Your goal:
Every line of the material is to be duplicated precisely.

Supplied records:
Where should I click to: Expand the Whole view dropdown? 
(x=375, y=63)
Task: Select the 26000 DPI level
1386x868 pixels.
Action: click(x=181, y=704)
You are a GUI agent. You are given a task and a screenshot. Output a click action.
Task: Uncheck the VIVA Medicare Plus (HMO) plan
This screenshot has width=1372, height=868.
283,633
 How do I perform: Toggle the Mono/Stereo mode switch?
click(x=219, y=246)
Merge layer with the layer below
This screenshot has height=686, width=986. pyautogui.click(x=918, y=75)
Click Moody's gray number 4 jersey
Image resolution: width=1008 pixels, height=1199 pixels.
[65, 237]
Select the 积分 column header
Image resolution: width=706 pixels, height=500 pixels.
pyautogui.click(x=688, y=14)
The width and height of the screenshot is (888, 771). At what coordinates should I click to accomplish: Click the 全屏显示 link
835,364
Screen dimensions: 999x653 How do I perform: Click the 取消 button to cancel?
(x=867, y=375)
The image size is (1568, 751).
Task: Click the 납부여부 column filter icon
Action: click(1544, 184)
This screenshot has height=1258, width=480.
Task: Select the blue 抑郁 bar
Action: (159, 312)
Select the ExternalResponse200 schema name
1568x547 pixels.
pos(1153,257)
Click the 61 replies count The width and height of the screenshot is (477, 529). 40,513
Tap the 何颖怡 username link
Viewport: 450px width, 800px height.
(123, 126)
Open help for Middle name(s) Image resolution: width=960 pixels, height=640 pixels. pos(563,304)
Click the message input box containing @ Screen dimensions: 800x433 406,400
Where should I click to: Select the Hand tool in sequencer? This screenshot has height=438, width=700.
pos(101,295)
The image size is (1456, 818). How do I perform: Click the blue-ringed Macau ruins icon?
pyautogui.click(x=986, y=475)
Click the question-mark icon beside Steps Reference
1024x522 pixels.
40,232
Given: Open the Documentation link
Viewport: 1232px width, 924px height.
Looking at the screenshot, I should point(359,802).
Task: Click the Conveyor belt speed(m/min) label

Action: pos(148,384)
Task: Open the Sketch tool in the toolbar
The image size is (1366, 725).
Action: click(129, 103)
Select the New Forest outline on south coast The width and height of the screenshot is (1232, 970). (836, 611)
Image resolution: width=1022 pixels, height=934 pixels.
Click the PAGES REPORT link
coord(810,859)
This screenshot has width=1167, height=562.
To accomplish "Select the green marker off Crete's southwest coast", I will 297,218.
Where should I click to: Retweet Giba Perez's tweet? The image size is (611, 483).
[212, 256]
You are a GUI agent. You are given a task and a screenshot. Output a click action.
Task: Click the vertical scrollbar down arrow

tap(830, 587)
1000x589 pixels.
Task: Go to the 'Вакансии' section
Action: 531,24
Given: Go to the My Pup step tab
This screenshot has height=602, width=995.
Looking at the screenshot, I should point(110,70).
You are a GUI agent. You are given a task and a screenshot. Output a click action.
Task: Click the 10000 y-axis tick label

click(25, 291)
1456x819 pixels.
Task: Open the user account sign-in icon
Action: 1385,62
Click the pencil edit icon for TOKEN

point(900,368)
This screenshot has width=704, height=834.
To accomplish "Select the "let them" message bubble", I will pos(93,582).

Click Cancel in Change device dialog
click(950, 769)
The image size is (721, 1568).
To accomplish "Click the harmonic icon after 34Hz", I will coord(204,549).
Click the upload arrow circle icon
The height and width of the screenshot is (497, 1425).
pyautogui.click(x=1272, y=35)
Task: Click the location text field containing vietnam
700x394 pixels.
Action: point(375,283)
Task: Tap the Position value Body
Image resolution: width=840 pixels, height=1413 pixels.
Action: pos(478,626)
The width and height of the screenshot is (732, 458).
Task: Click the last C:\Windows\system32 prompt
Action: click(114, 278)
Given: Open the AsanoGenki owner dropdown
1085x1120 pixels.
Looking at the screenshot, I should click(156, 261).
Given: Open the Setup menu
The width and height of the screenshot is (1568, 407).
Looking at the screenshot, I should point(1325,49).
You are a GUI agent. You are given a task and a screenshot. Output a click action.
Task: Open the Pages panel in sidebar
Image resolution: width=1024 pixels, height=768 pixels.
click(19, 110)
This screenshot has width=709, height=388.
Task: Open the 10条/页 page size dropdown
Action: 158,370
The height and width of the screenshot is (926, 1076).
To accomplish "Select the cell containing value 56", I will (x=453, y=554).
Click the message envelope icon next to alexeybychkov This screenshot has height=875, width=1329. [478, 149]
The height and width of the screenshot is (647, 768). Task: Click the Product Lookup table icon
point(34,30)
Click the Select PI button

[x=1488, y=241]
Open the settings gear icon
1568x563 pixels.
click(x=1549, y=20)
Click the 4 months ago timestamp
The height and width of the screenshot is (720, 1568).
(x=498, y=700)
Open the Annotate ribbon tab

Written reply:
Where should I click to: Expand the Whole view dropdown? 
(x=375, y=63)
Task: Select the 26000 DPI level
1386x868 pixels.
Action: click(x=181, y=704)
You are a GUI agent. You are given a task and a screenshot. Output a click action.
Task: Uncheck the VIVA Medicare Plus (HMO) plan
This screenshot has width=1372, height=868.
283,633
 How do I perform: Toggle the Mono/Stereo mode switch?
click(x=219, y=246)
Merge layer with the layer below
This screenshot has height=686, width=986. pyautogui.click(x=918, y=75)
Click Moody's gray number 4 jersey
Image resolution: width=1008 pixels, height=1199 pixels.
[65, 237]
Select the 积分 column header
Image resolution: width=706 pixels, height=500 pixels.
pyautogui.click(x=688, y=14)
The width and height of the screenshot is (888, 771). At what coordinates should I click to accomplish: Click the 全屏显示 link
835,364
Screen dimensions: 999x653 How do I perform: Click the 取消 button to cancel?
(x=867, y=375)
The image size is (1568, 751).
Task: Click the 납부여부 column filter icon
Action: click(1544, 184)
This screenshot has height=1258, width=480.
Task: Select the blue 抑郁 bar
Action: (159, 312)
Select the ExternalResponse200 schema name
1568x547 pixels.
pos(1153,257)
Click the 61 replies count The width and height of the screenshot is (477, 529). 40,513
Tap the 何颖怡 username link
Viewport: 450px width, 800px height.
(123, 126)
Open help for Middle name(s) Image resolution: width=960 pixels, height=640 pixels. pos(563,304)
Click the message input box containing @ Screen dimensions: 800x433 406,400
Where should I click to: Select the Hand tool in sequencer? This screenshot has height=438, width=700.
pos(101,295)
The image size is (1456, 818). How do I perform: Click the blue-ringed Macau ruins icon?
pyautogui.click(x=986, y=475)
Click the question-mark icon beside Steps Reference
1024x522 pixels.
40,232
Given: Open the Documentation link
Viewport: 1232px width, 924px height.
Looking at the screenshot, I should point(359,802).
Task: Click the Conveyor belt speed(m/min) label

Action: pos(148,384)
Task: Open the Sketch tool in the toolbar
The image size is (1366, 725).
Action: click(129, 103)
Select the New Forest outline on south coast The width and height of the screenshot is (1232, 970). (836, 611)
Image resolution: width=1022 pixels, height=934 pixels.
Click the PAGES REPORT link
coord(810,859)
This screenshot has width=1167, height=562.
To accomplish "Select the green marker off Crete's southwest coast", I will 297,218.
Where should I click to: Retweet Giba Perez's tweet? The image size is (611, 483).
[212, 256]
You are a GUI agent. You are given a task and a screenshot. Output a click action.
Task: Click the vertical scrollbar down arrow

tap(830, 587)
1000x589 pixels.
Task: Go to the 'Вакансии' section
Action: 531,24
Given: Go to the My Pup step tab
This screenshot has height=602, width=995.
Looking at the screenshot, I should point(110,70).
You are a GUI agent. You are given a task and a screenshot. Output a click action.
Task: Click the 10000 y-axis tick label

click(25, 291)
1456x819 pixels.
Task: Open the user account sign-in icon
Action: 1385,62
Click the pencil edit icon for TOKEN

point(900,368)
This screenshot has width=704, height=834.
To accomplish "Select the "let them" message bubble", I will pos(93,582).

Click Cancel in Change device dialog
click(950, 769)
The image size is (721, 1568).
To accomplish "Click the harmonic icon after 34Hz", I will coord(204,549).
Click the upload arrow circle icon
The height and width of the screenshot is (497, 1425).
pyautogui.click(x=1272, y=35)
Task: Click the location text field containing vietnam
700x394 pixels.
Action: point(375,283)
Task: Tap the Position value Body
Image resolution: width=840 pixels, height=1413 pixels.
Action: pos(478,626)
The width and height of the screenshot is (732, 458).
Task: Click the last C:\Windows\system32 prompt
Action: click(114, 278)
Given: Open the AsanoGenki owner dropdown
1085x1120 pixels.
Looking at the screenshot, I should click(156, 261).
Given: Open the Setup menu
The width and height of the screenshot is (1568, 407).
Looking at the screenshot, I should point(1325,49).
You are a GUI agent. You are given a task and a screenshot. Output a click action.
Task: Open the Pages panel in sidebar
Image resolution: width=1024 pixels, height=768 pixels.
click(19, 110)
This screenshot has width=709, height=388.
Task: Open the 10条/页 page size dropdown
Action: 158,370
The height and width of the screenshot is (926, 1076).
To accomplish "Select the cell containing value 56", I will (x=453, y=554).
Click the message envelope icon next to alexeybychkov This screenshot has height=875, width=1329. [478, 149]
The height and width of the screenshot is (647, 768). Task: Click the Product Lookup table icon
point(34,30)
Click the Select PI button

[x=1488, y=241]
Open the settings gear icon
1568x563 pixels.
click(x=1549, y=20)
Click the 4 months ago timestamp
The height and width of the screenshot is (720, 1568).
(x=498, y=700)
Open the Annotate ribbon tab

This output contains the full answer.